I have recently found myself returning to an evening meditation as I prepare for sleep, in which I travel a wooded path to a sacred grove. I’ve described this before, but for some time I had fallen off the practice. I’m not terribly good at quieting my mind – I would do well to make it a regular practice, and perhaps now that I can rely on my schedule being at least moderately the same I can begin that. I’m not good at dealing with widely varying schedules, I have learned, so fitting something I want to become a regular practice into a schedule that is never the same week-to-week has been exceedingly difficult.
To get back to the point, I’ve recently found myself imagining that grove before I go to sleep. Often enough, I find myself imagining it when I wake as well. I would like to think that I can use that place of peace to center myself whenever I get stressed or anxious, such as I expect to happen at work over the coming weeks. The promotion I received puts me in competition with the other trainer, and she is not taking it well. While for me, it’s not about getting all the classes for myself but in getting enough classes for the week for the store, for her, I’m a threat to her paycheck and that’s aggravating. I can use the grove meditation to help me find a centered place whenever dealing with her gets to be too much.
I am also going to once more renew my focus on my OBOD lessons. Again, it’s hard for me to focus on something when my own schedule varies so much. Now that I can take several hours a couple of days a week and give the lessons my full attention, I believe I will do better with them. I need to send them money so I can get my last few sets of cd’s as well. I’ll do that with my next check, probably. Then I’ll start saving some money so I can get the printed copies as well. I regret choosing the cd version over the printed one. I would have done better if I could just sit with the paper copies in my lap, reading and rereading.
I am also looking into another course, taught by a fellow knitter, Cat Treadwell. It will be a year, likely, before I’m able to being that course, but that gives me time to finish my Bardic grade in OBOD, and time for my new promotion (and hopefully another) to settle out and my life to become more stable.
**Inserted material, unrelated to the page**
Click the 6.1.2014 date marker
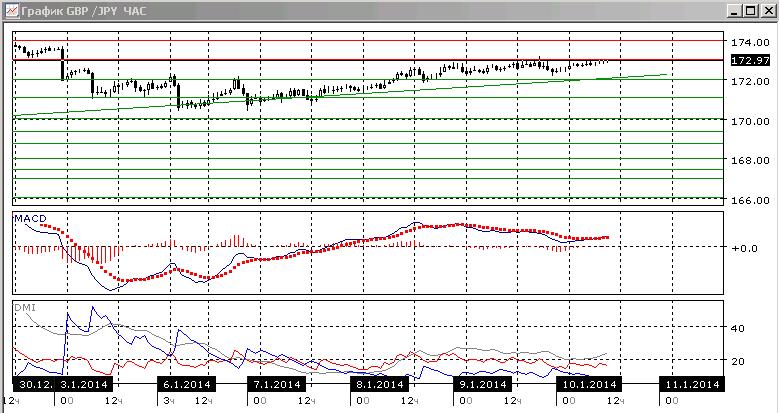This screenshot has width=779, height=413. click(x=186, y=384)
I have no illusions my life will ever be truly stable, but it can approach it, at the very least.
The summer Solstice approaches. I am going crazy with all the people saying ‘Summer’s almost here’. It’s been 80-90 degrees or more here for over a month. Hello, that’s already summer, folks. Summer started in May, as it always does. The Summer Solstice is the middle of summer. They do it with every season, and it’s maddening.I understand it’s in part because of the way our seasons run here, but even in the northeast where I lived for half of my life, they treated June 21st as the first day of summer, December 21st as the first day of winter, March 21st as the first day of spring, and September 21st as the first day of Autumn. It’s just not how it works. But you cannot educate the mundanes. They don’t hear it. They hear only what they’ve been taught.
In Nimue Brown’s recent post about her graduation from Cat Treadwell’s course, she says that a friend of hers defines druids as being ‘people of the trees’. She goes on to say we are the people of the grove, which is a term I really resonate with. I am most at peace in two places: on the shore of a lake or ocean or river, and in the forest. I am a child of the grove. I have for twenty years called myself a pagan, and a witch, and I am still those things. but I am also a child of the forest, a daughter of the earth and of the ocean. As I pursue my spiritual explorations I am keeping those things in mind most of all.